Coincidentally, I wrote a blog post [1] that went up just this morning that, in part, compares spaCy with the other giant in the Python NLP ecosystem, NLTK. TLDR - I think that, right now, the majority of users are better served by spaCy than NLTK.

[1] https://automatedinsights.com/blog/the-python-nlp-ccosystem-...

alando46 · on March 15, 2017

Nice write up!

est · on March 15, 2017

It only supports English and German. However you can try add other languages here https://spacy.io/docs/usage/adding-languages

syllogism · on March 15, 2017

We've got tokenizers and language data (e.g. stop lists) for a number of languages now. The statistical models for these will be coming soon.

bryanrasmussen · on March 16, 2017

but not tomorrow? If there are nltk packages for a language how difficult is it to move to Spacy?

I'm mainly interested in the Danish language right now, although I might also have a use for Italian so it would be nice to know so as to budget my time.

zeratul · on March 15, 2017

Ask HN: Could you suggest a fast library for converting documents into a sparse matrix representation (e.g., COO or CSR) in any programming language? I'm guessing C beats most of the implementation? But there is also the issue of efficient n-gram hashing/indexing.

syllogism · on March 15, 2017

Scikit-Learn's text vectorizer stuff is good. In spaCy you can do:

    import spacy
    import numpy
    from spacy.attrs import LOWER, IS_STOP

    nlp = spacy.load('en')
    doc = nlp(u'The quick brown fox...')
    array = doc.to_array([LOWER, IS_STOP])
    content = array[1, numpy.nonzero(array[0])]

Personally I normally work in Cython when it needs to be fast. I find this more productive and more readable than trying to guess what numpy operations will be fast. So I would be doing:

    cdef void get_tokens(uint64_t* content, Doc doc) nogil:
        for i in range(doc.length):
            token = &doc.c[i] 
            if Lexeme.c_check_flag(token.lex.flags, IS_STOP):
                content[i] = token.lex.lower

mkesper · on March 15, 2017

Spacy seems quite fast while being reasonably accurate: https://spacy.io/docs/api/#benchmarks

nreece · on March 15, 2017

Does spaCy have a C# .NET wrapper, or can it be used from other languages/frameworks through a REST API?

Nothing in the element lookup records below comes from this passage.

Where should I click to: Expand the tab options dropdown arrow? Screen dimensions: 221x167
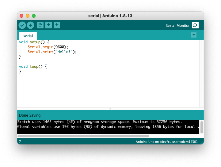tap(194, 35)
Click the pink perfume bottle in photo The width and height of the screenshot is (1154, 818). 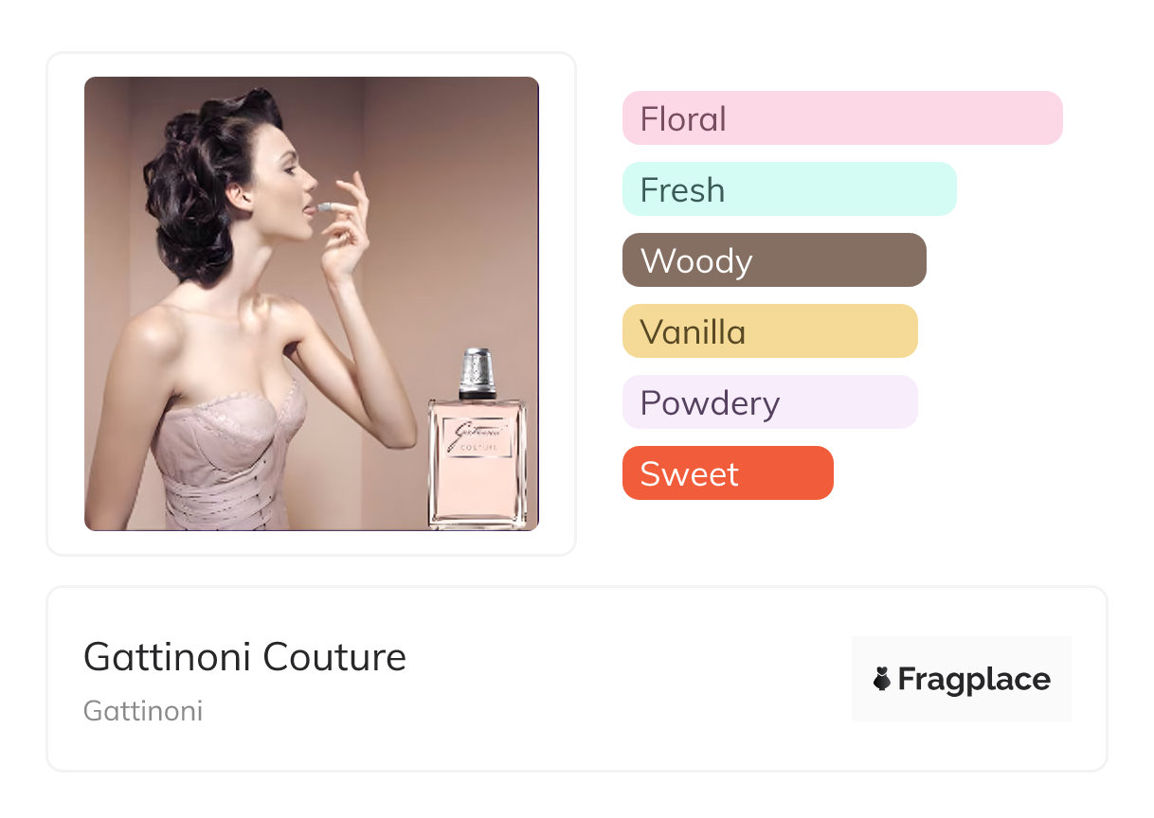click(x=477, y=439)
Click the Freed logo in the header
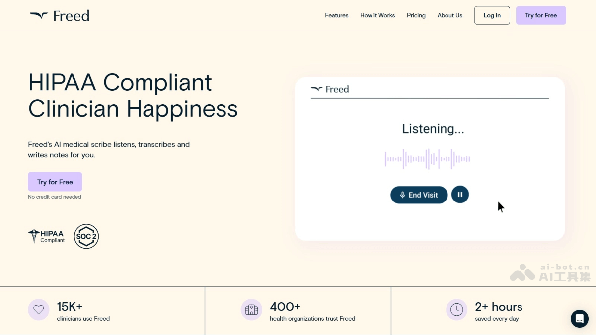The image size is (596, 335). [60, 16]
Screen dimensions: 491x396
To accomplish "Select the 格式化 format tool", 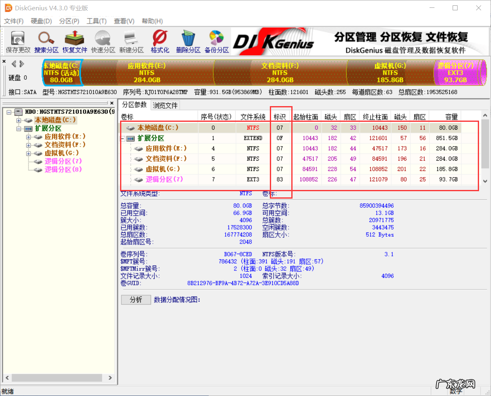I will click(160, 42).
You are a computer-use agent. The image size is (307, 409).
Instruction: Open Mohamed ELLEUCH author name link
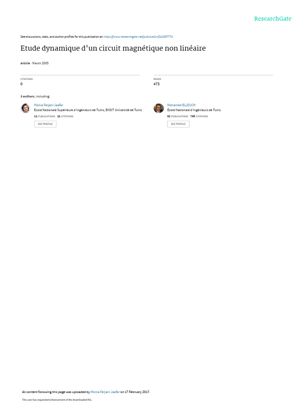tap(181, 105)
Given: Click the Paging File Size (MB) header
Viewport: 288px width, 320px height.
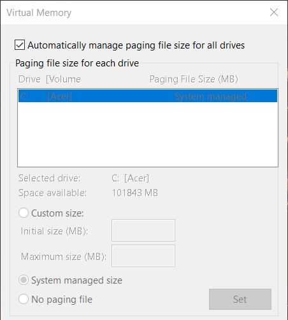Looking at the screenshot, I should pos(194,79).
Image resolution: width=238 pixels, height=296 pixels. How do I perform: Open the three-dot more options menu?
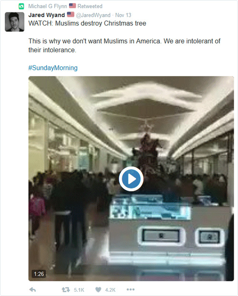(130, 289)
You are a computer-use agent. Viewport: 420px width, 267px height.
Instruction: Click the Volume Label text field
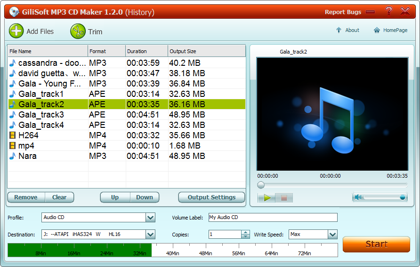[273, 218]
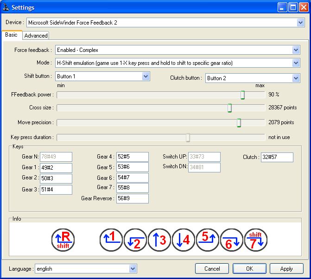
Task: Click the gear 6 pattern icon
Action: [232, 240]
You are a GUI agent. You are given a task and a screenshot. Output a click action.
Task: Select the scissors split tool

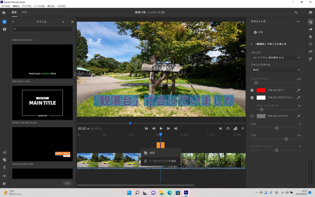pos(4,152)
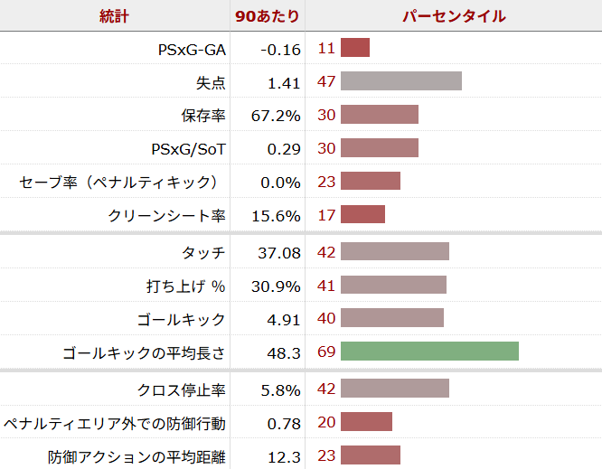The width and height of the screenshot is (602, 469).
Task: Select the 保存率 stat label
Action: pyautogui.click(x=203, y=117)
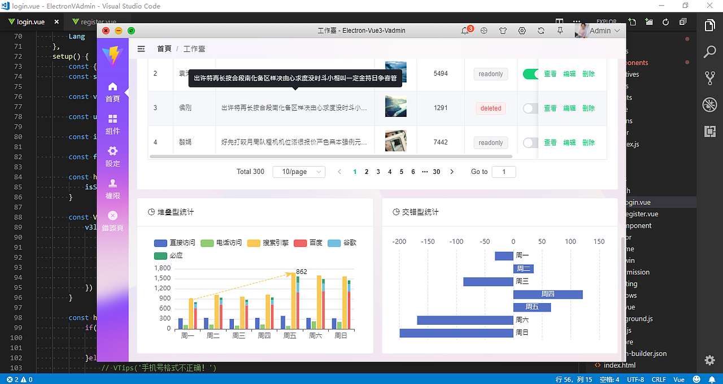Click the pin icon in the app header
Screen dimensions: 723x384
[x=559, y=30]
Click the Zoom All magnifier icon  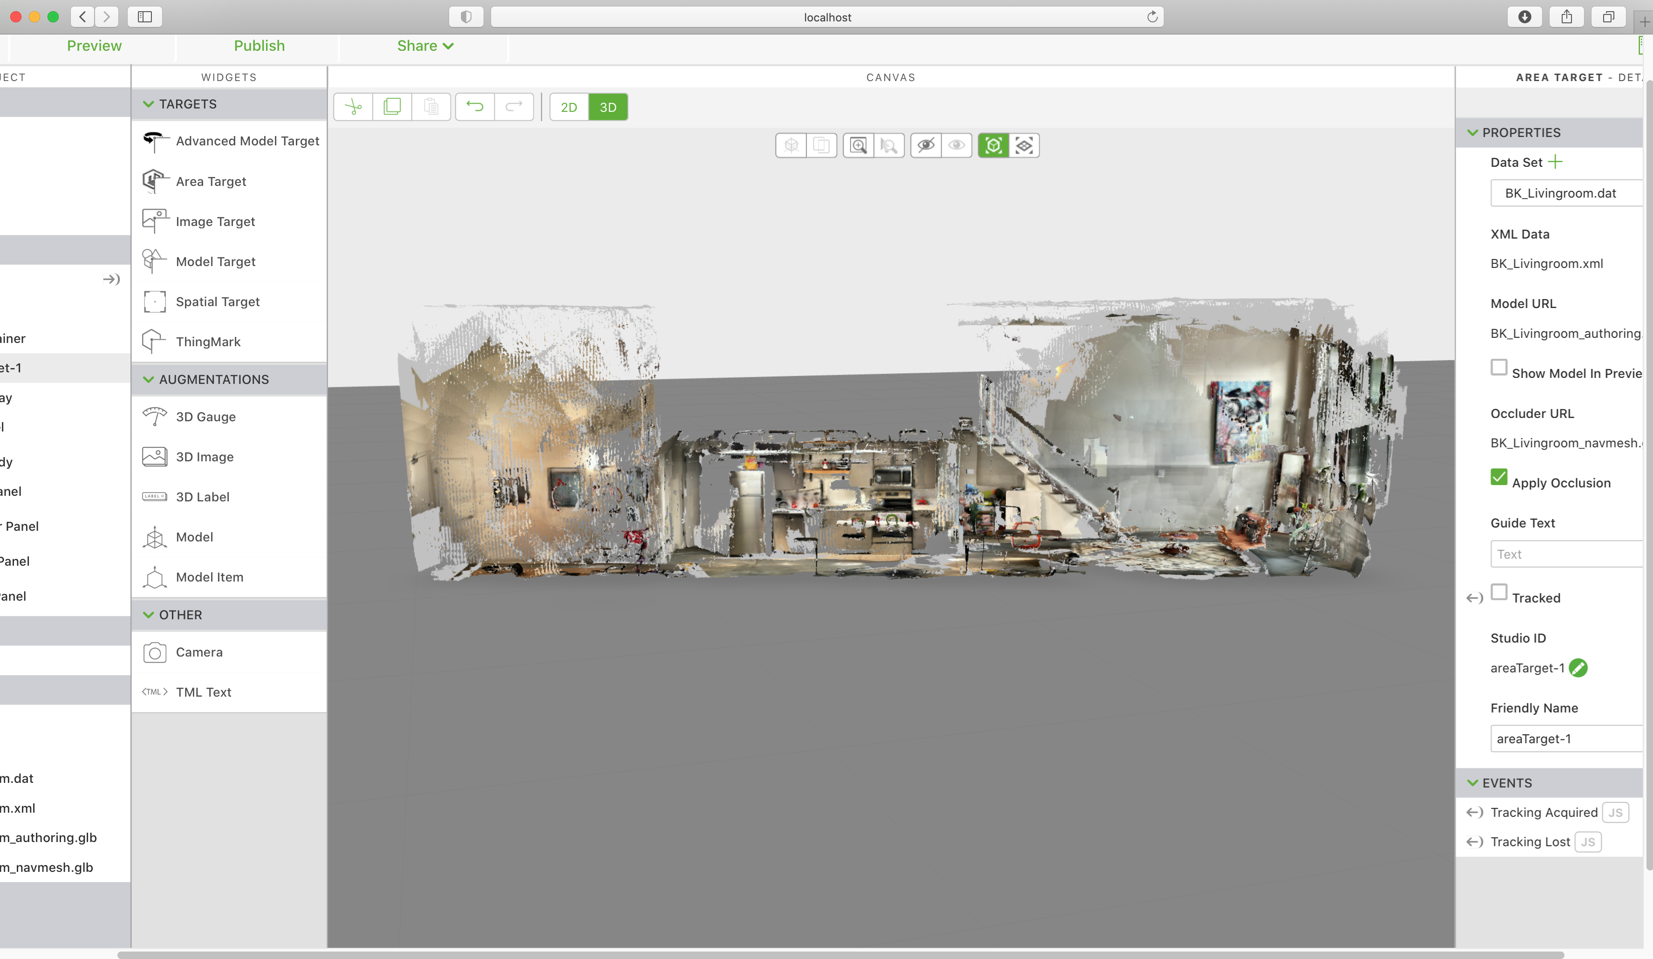858,145
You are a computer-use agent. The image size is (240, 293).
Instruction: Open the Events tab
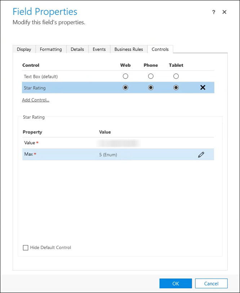[x=99, y=49]
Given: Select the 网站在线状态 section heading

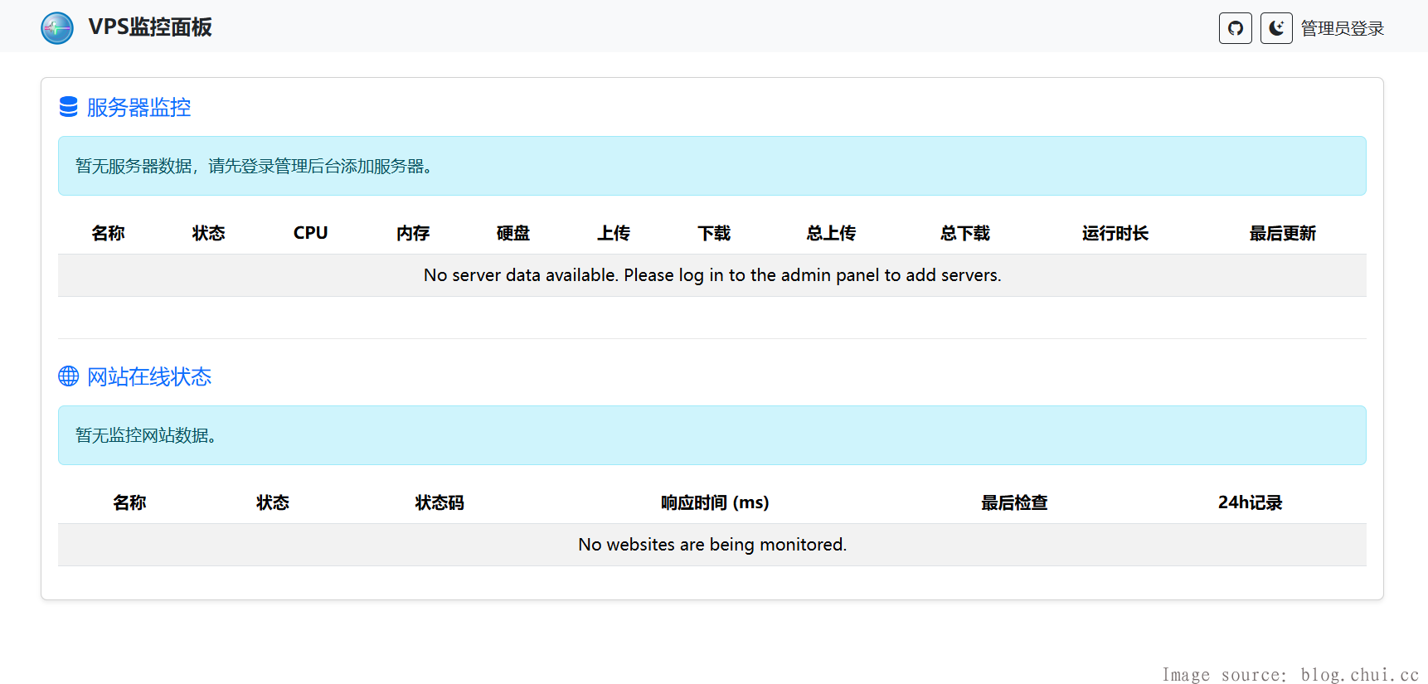Looking at the screenshot, I should (x=149, y=377).
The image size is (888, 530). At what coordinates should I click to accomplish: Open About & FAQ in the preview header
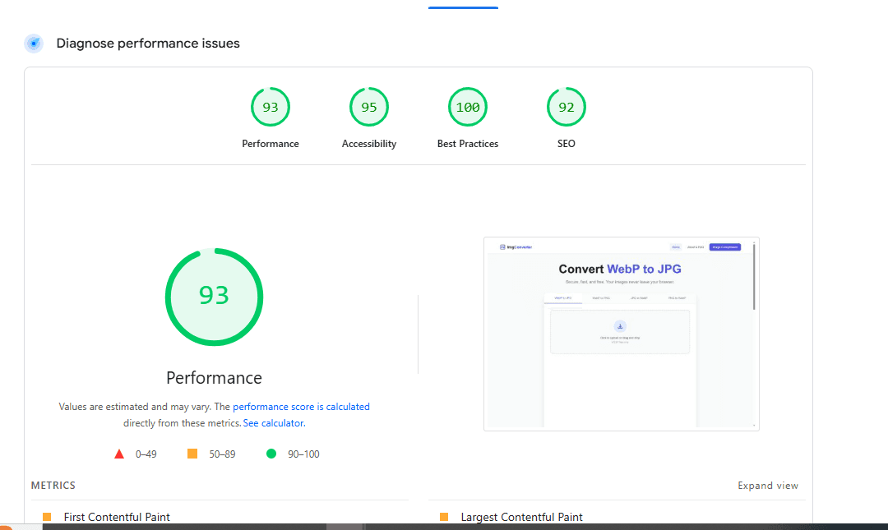(x=696, y=247)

I'm using the CoreNLP C# wrapper, so I'm wondering if something similar (.NET Core compatible) is available/doable for spaCy?

deepnotderp · on March 15, 2017

NLTK is pretty good as well.

Vaskivo · on March 15, 2017

I find That SpaCy is much more "plug and play" or "fire and forget".

NLTK is better as a learning tool and for messing around. SpaCy is better if you just want something that "just works".

snackai · on March 15, 2017

Really great tool, I currently work on a project that makes use of Spacy. Can't wait to push it into production.